* What the task asks: Rewrite the records below as a Markdown table with two columns, Row and Line. Give each nonblank line its own row, numbered in order, and leave out blank lines.

* Records to use:
■ ■ ■

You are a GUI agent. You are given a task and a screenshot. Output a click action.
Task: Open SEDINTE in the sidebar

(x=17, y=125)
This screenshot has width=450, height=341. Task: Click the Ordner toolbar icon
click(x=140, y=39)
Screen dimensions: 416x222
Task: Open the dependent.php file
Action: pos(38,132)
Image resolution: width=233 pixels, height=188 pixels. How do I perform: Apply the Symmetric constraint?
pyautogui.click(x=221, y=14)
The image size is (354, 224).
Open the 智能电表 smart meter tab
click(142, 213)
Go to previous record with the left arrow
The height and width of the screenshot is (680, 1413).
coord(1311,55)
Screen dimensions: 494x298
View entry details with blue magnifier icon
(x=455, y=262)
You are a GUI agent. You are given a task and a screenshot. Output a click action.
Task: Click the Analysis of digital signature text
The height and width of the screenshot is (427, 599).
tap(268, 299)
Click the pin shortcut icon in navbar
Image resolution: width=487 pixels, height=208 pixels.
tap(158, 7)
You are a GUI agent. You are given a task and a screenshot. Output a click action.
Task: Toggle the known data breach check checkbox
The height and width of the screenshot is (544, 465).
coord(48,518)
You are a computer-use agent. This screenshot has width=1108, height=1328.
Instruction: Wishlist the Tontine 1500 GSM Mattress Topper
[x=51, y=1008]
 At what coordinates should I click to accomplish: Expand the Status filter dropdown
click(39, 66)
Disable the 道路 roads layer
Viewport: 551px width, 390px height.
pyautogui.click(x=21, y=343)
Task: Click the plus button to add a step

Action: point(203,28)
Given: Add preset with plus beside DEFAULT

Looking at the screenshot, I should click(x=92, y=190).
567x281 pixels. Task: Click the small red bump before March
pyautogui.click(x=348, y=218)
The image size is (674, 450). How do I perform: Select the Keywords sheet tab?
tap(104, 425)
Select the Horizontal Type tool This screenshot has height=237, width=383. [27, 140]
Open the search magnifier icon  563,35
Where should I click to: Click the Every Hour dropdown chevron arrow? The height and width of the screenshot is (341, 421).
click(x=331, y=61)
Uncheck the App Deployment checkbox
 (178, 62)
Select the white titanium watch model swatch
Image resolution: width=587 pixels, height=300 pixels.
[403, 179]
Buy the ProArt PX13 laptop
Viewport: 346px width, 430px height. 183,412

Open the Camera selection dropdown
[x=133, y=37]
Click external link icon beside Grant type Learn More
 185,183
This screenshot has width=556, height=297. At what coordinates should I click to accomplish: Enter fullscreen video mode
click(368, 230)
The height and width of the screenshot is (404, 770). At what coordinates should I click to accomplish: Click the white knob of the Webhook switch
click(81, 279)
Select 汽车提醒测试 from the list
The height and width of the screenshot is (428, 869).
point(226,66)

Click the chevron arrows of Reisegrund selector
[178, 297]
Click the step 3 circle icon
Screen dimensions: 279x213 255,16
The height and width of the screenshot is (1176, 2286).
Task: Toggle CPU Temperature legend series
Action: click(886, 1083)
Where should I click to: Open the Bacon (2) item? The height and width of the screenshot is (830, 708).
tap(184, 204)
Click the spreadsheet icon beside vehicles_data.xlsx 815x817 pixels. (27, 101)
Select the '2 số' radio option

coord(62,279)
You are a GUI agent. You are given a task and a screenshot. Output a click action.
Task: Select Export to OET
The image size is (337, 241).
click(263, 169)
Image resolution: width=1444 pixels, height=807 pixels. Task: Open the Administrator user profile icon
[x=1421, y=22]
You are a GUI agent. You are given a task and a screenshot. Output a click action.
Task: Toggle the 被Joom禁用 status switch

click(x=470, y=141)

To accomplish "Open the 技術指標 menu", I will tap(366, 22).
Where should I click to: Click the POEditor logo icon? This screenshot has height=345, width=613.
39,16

■ ■ ■

* Response:
| Row | Line |
|---|---|
| 1 | You are a GUI agent. You are given a task and a screenshot. Output a click action. |
| 2 | Task: Open SEDINTE in the sidebar |
| 3 | (x=17, y=125) |
| 4 | This screenshot has width=450, height=341. Task: Click the Ordner toolbar icon |
| 5 | click(x=140, y=39) |
| 6 | Screen dimensions: 416x222 |
| 7 | Task: Open the dependent.php file |
| 8 | Action: pos(38,132) |
| 9 | Image resolution: width=233 pixels, height=188 pixels. How do I perform: Apply the Symmetric constraint? |
| 10 | pyautogui.click(x=221, y=14) |
| 11 | The image size is (354, 224). |
| 12 | Open the 智能电表 smart meter tab |
| 13 | click(142, 213) |
| 14 | Go to previous record with the left arrow |
| 15 | The height and width of the screenshot is (680, 1413). |
| 16 | coord(1311,55) |
| 17 | Screen dimensions: 494x298 |
| 18 | View entry details with blue magnifier icon |
| 19 | (x=455, y=262) |
| 20 | You are a GUI agent. You are given a task and a screenshot. Output a click action. |
| 21 | Task: Click the Analysis of digital signature text |
| 22 | The height and width of the screenshot is (427, 599). |
| 23 | tap(268, 299) |
| 24 | Click the pin shortcut icon in navbar |
| 25 | Image resolution: width=487 pixels, height=208 pixels. |
| 26 | tap(158, 7) |
| 27 | You are a GUI agent. You are given a task and a screenshot. Output a click action. |
| 28 | Task: Toggle the known data breach check checkbox |
| 29 | The height and width of the screenshot is (544, 465). |
| 30 | coord(48,518) |
| 31 | You are a computer-use agent. This screenshot has width=1108, height=1328. |
| 32 | Instruction: Wishlist the Tontine 1500 GSM Mattress Topper |
| 33 | [x=51, y=1008] |
| 34 |  At what coordinates should I click to accomplish: Expand the Status filter dropdown |
| 35 | click(39, 66) |
| 36 | Disable the 道路 roads layer |
| 37 | Viewport: 551px width, 390px height. |
| 38 | pyautogui.click(x=21, y=343) |
| 39 | Task: Click the plus button to add a step |
| 40 | Action: point(203,28) |
| 41 | Given: Add preset with plus beside DEFAULT |
| 42 | Looking at the screenshot, I should click(x=92, y=190). |
| 43 | 567x281 pixels. Task: Click the small red bump before March |
| 44 | pyautogui.click(x=348, y=218) |
| 45 | The image size is (674, 450). How do I perform: Select the Keywords sheet tab? |
| 46 | tap(104, 425) |
| 47 | Select the Horizontal Type tool This screenshot has height=237, width=383. [27, 140] |
| 48 | Open the search magnifier icon  563,35 |
| 49 | Where should I click to: Click the Every Hour dropdown chevron arrow? The height and width of the screenshot is (341, 421). |
| 50 | click(x=331, y=61) |
| 51 | Uncheck the App Deployment checkbox |
| 52 |  (178, 62) |
| 53 | Select the white titanium watch model swatch |
| 54 | Image resolution: width=587 pixels, height=300 pixels. |
| 55 | [403, 179] |
| 56 | Buy the ProArt PX13 laptop |
| 57 | Viewport: 346px width, 430px height. 183,412 |
| 58 | Open the Camera selection dropdown |
| 59 | [x=133, y=37] |
| 60 | Click external link icon beside Grant type Learn More |
| 61 |  185,183 |
| 62 | This screenshot has width=556, height=297. At what coordinates should I click to accomplish: Enter fullscreen video mode |
| 63 | click(368, 230) |
| 64 | The height and width of the screenshot is (404, 770). At what coordinates should I click to accomplish: Click the white knob of the Webhook switch |
| 65 | click(81, 279) |
| 66 | Select 汽车提醒测试 from the list |
| 67 | The height and width of the screenshot is (428, 869). |
| 68 | point(226,66) |
| 69 | Click the chevron arrows of Reisegrund selector |
| 70 | [178, 297] |
| 71 | Click the step 3 circle icon |
| 72 | Screen dimensions: 279x213 255,16 |
| 73 | The height and width of the screenshot is (1176, 2286). |
| 74 | Task: Toggle CPU Temperature legend series |
| 75 | Action: click(886, 1083) |
| 76 | Where should I click to: Open the Bacon (2) item? The height and width of the screenshot is (830, 708). |
| 77 | tap(184, 204) |
| 78 | Click the spreadsheet icon beside vehicles_data.xlsx 815x817 pixels. (27, 101) |
| 79 | Select the '2 số' radio option |
| 80 | coord(62,279) |
| 81 | You are a GUI agent. You are given a task and a screenshot. Output a click action. |
| 82 | Task: Select Export to OET |
| 83 | The image size is (337, 241). |
| 84 | click(263, 169) |
| 85 | Image resolution: width=1444 pixels, height=807 pixels. Task: Open the Administrator user profile icon |
| 86 | [x=1421, y=22] |
| 87 | You are a GUI agent. You are given a task and a screenshot. Output a click action. |
| 88 | Task: Toggle the 被Joom禁用 status switch |
| 89 | click(x=470, y=141) |
| 90 | To accomplish "Open the 技術指標 menu", I will tap(366, 22). |
| 91 | Where should I click to: Click the POEditor logo icon? This screenshot has height=345, width=613. |
| 92 | 39,16 |